ENOCH BURKE HAS opened up a new front in his ongoing legal battle with Wilson’s Hospital School following confirmation of his dismissal earlier this summer.
The former teacher filed papers in the High Court on Tuesday to seek a judicial review of a decision by the school’s board of management in May this year to uphold his sacking.
That decision came after a Disciplinary Appeals Panel (DAP) met and recommended that his sacking in January 2023 should be upheld.
The papers filed in the High Court yesterday show that Burke has named the three members of the DAP, Claire Callanan, John Irwin, and Seamus Lahart, the Minister for Education and the Board of Management of Wilson’s Hospital School as co-defendants.
Burke was sacked after a dispute with the school’s management arising from his behaviour at a church service in the summer of 2022.
The school alleged that at the event, Burke said that his then-principal should withdraw a request for teachers to address a transitioning student by their preferred pronouns.
Burke is alleged to have approached the then-principal of the school, and to have questioned her loudly, prompting other people to stand between the two of them.
However, he has repeatedly argued that the direction to address the pupil by their preferred pronouns was unconstitutional and that it went against his religious beliefs.
Burke was initially suspended pending the disciplinary process, before being jailed after repeatedly turning up at the school in violation of a court order to refrain from trespassing on its grounds.

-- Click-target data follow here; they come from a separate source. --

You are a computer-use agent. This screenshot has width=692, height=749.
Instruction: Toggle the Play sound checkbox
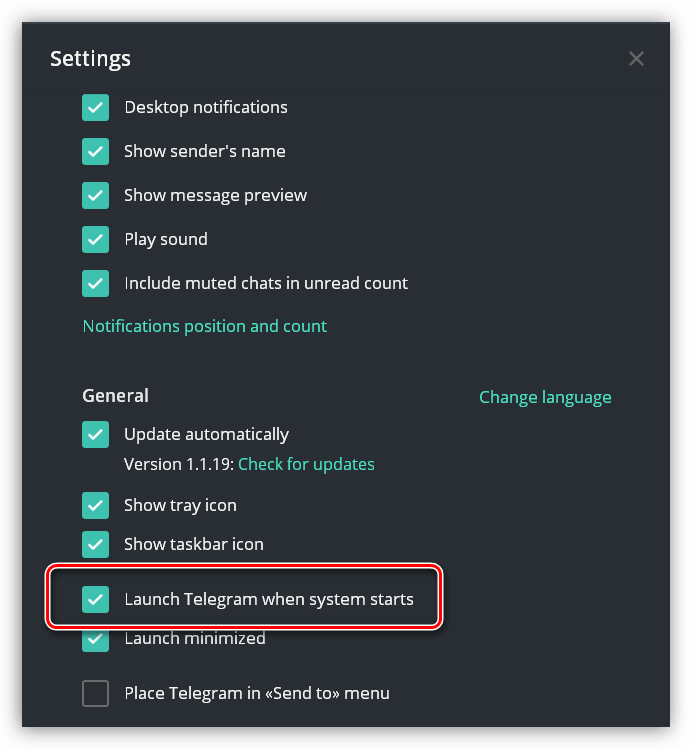pyautogui.click(x=96, y=240)
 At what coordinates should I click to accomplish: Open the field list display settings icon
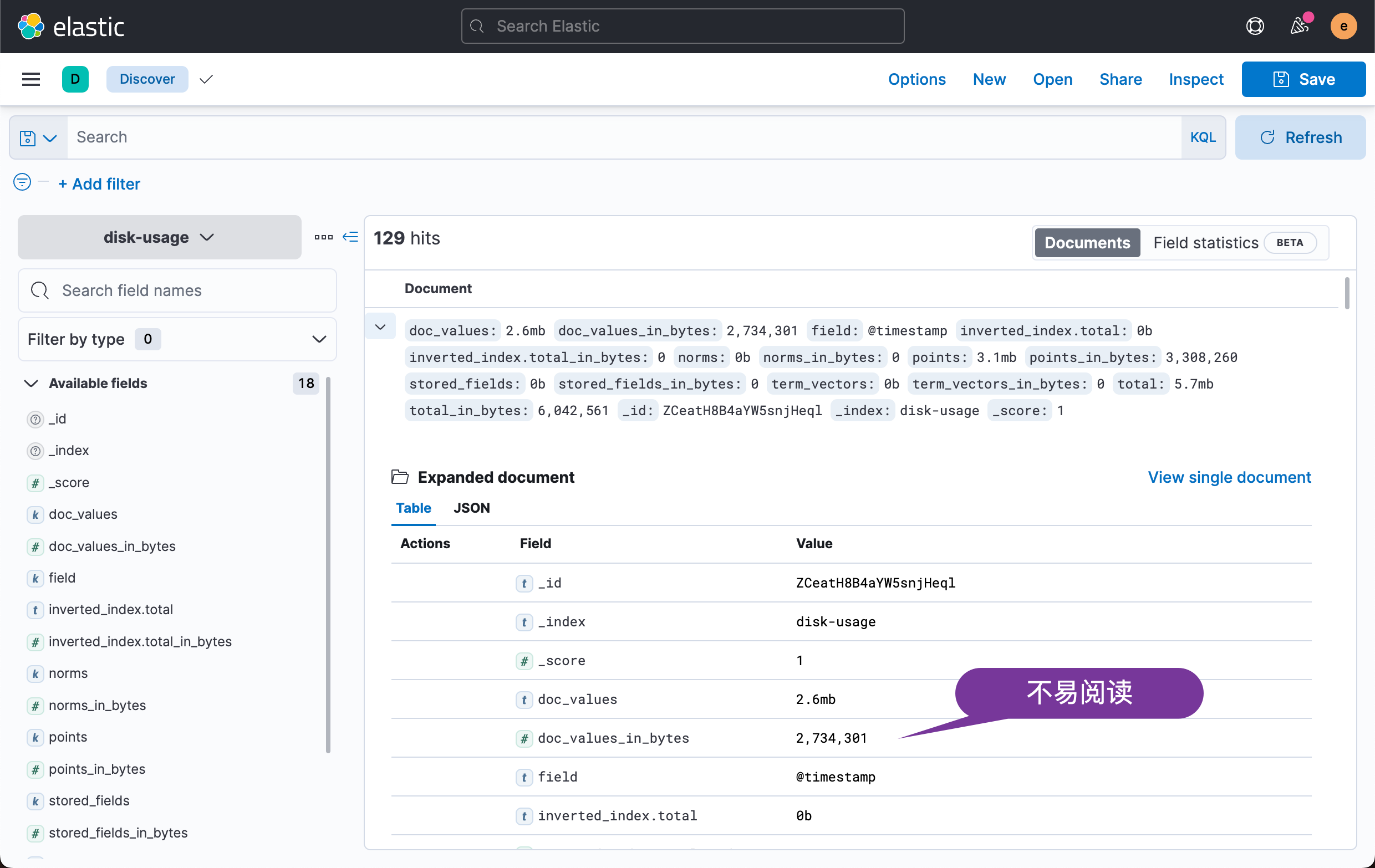pos(323,237)
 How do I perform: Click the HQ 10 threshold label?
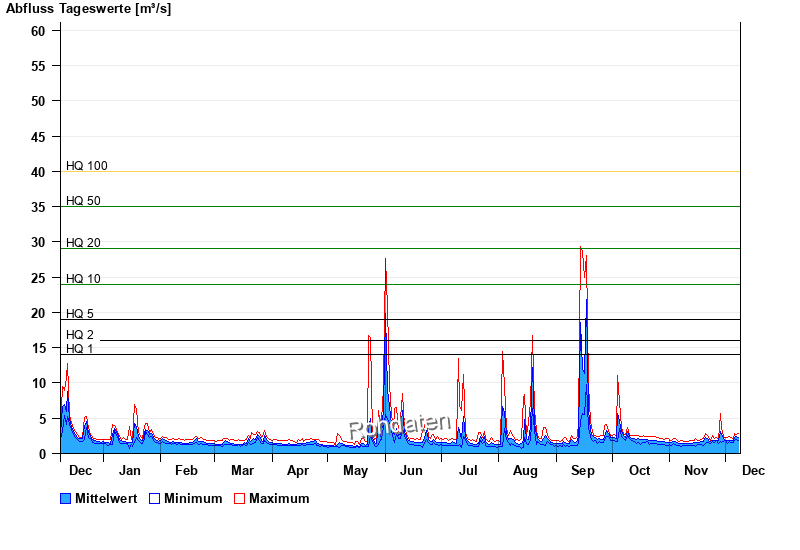[x=84, y=279]
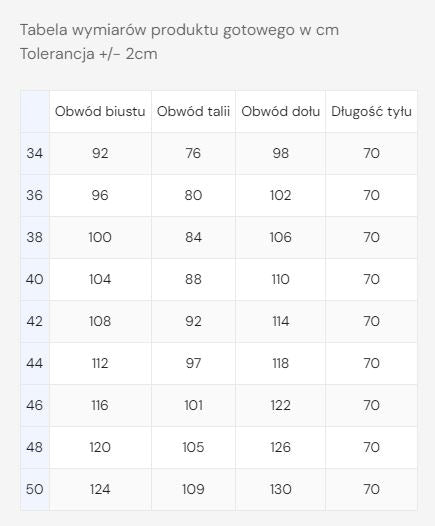
Task: Select the size 34 row label
Action: click(x=35, y=153)
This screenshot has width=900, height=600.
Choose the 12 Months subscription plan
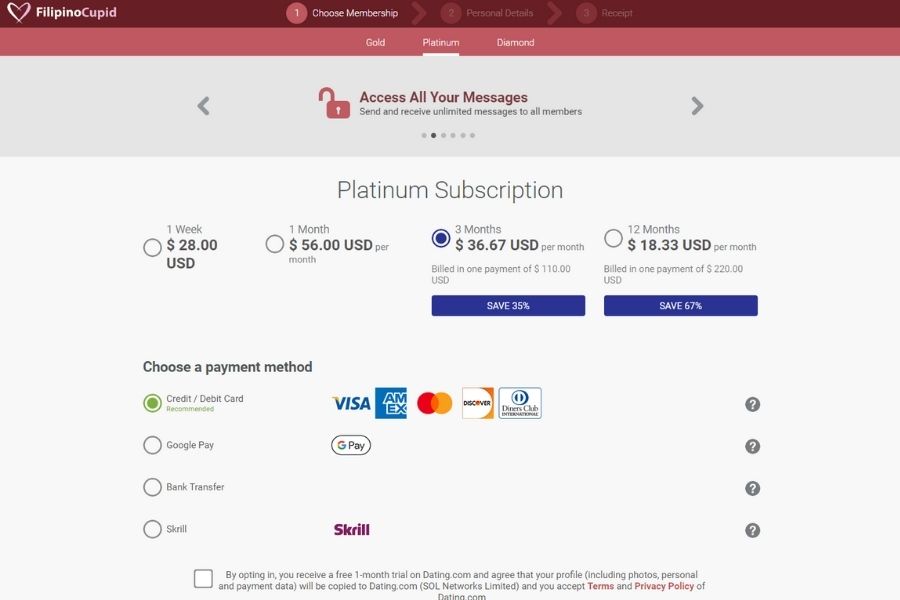(x=613, y=238)
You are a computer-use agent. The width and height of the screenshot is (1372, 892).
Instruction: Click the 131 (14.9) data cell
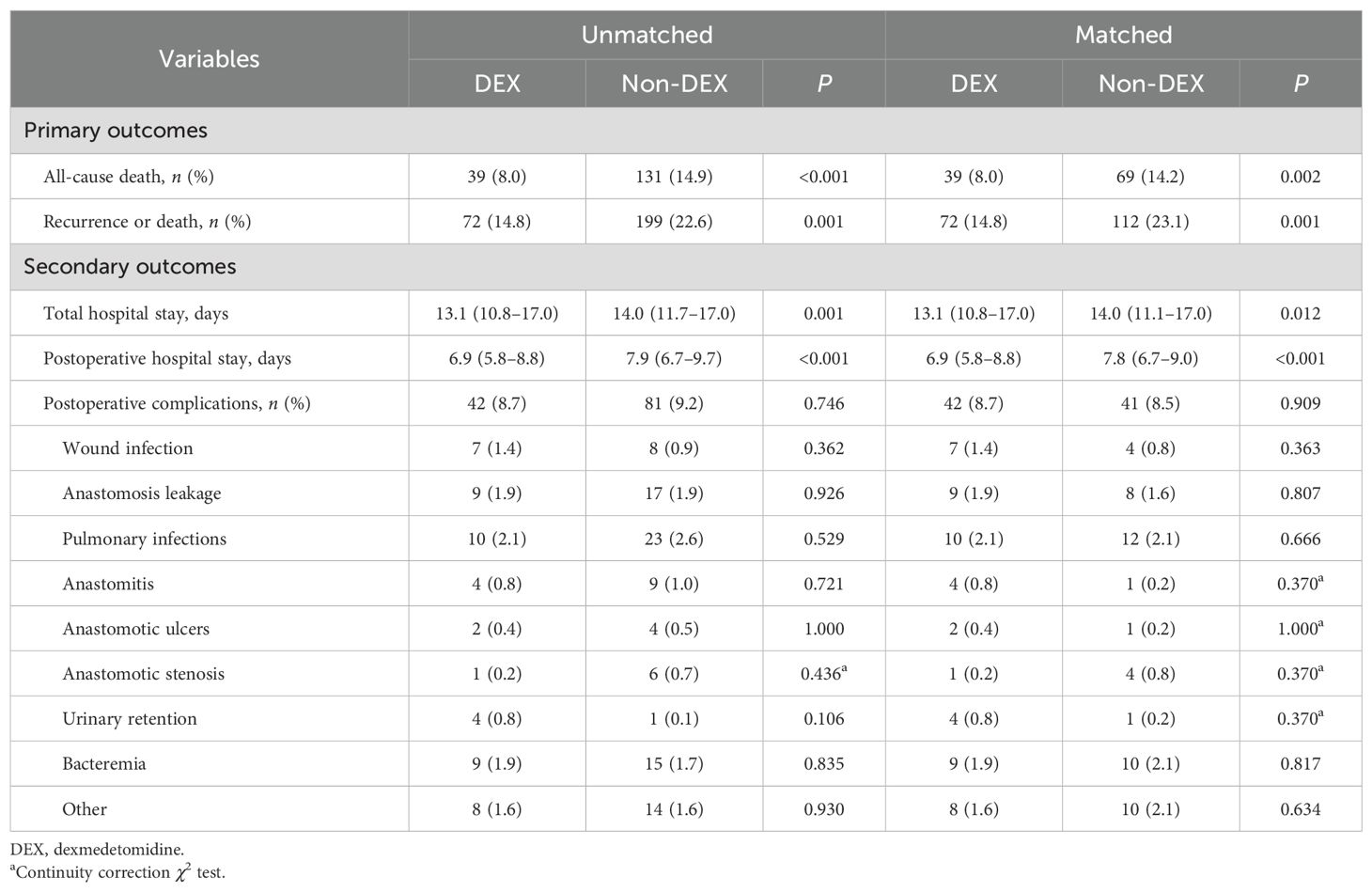tap(674, 177)
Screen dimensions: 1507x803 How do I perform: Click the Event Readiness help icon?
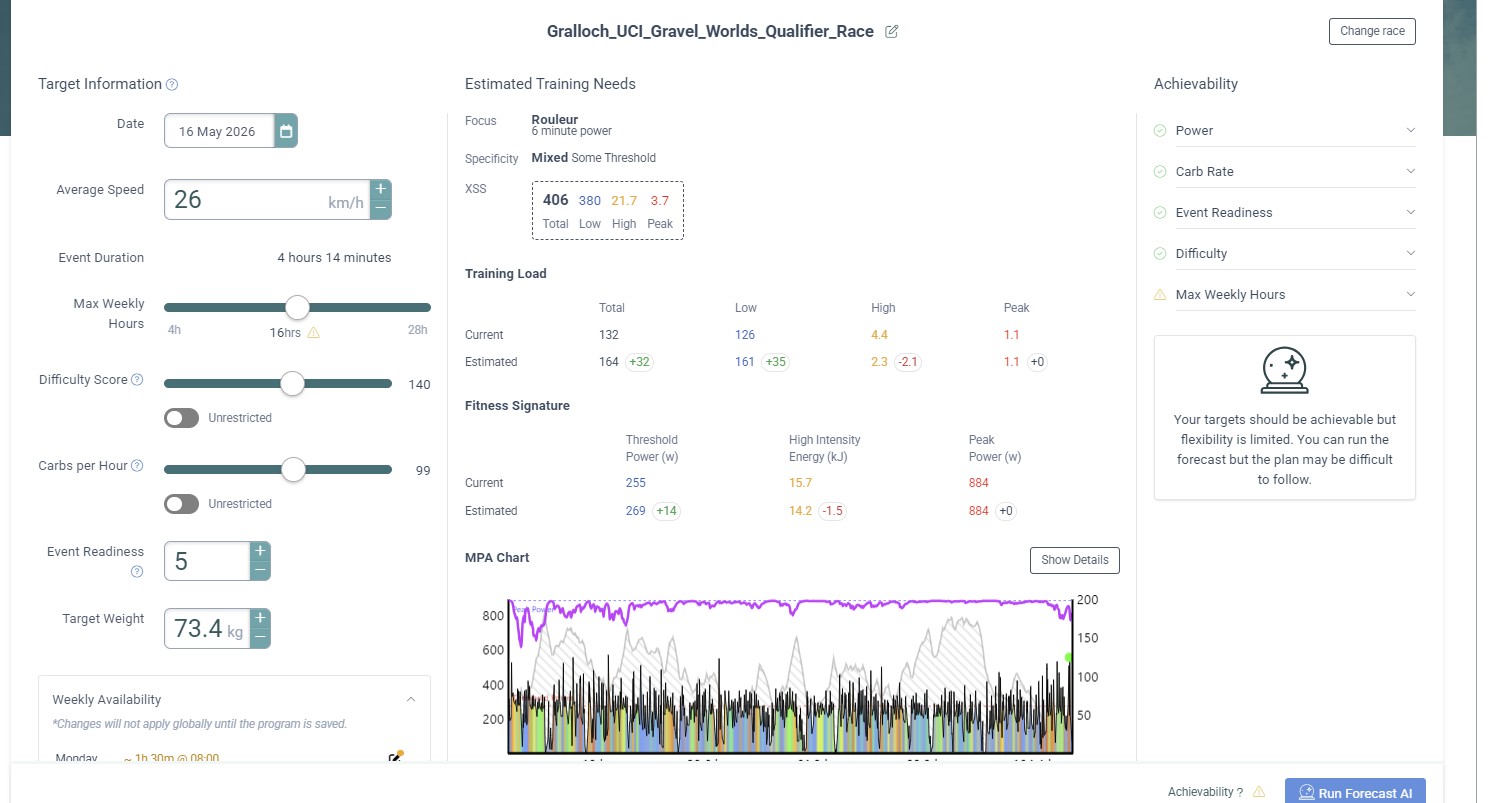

He spent more than 700 days in prison over five separate stints for violating the court’s order, and is also estimated to owe at least €260,000 in fines to the State for the same reason.
Three DAPs were formed to handle the case and review his dismissal before the most recent iteration agreed to uphold the decision by Wilson’s Hospital School in 2023.
Last week, Burke was released from prison for the fifth time by a High Court judge because the school is on holidays and a judge deemed that he could not cause disruption by trespassing there.
The former teacher has never purged his contempt of court, or given any undertaking that he would stay away from the school grounds.
Judge Brian Cregan said last week that the school’s board of management has made it clear they have no desire to see Burke reside in prison, but that they are wary that he may show up again on the school grounds when the new term begins.
He said that if this were to be the case, the school could make a fresh application for his committal for being in breach of a court order.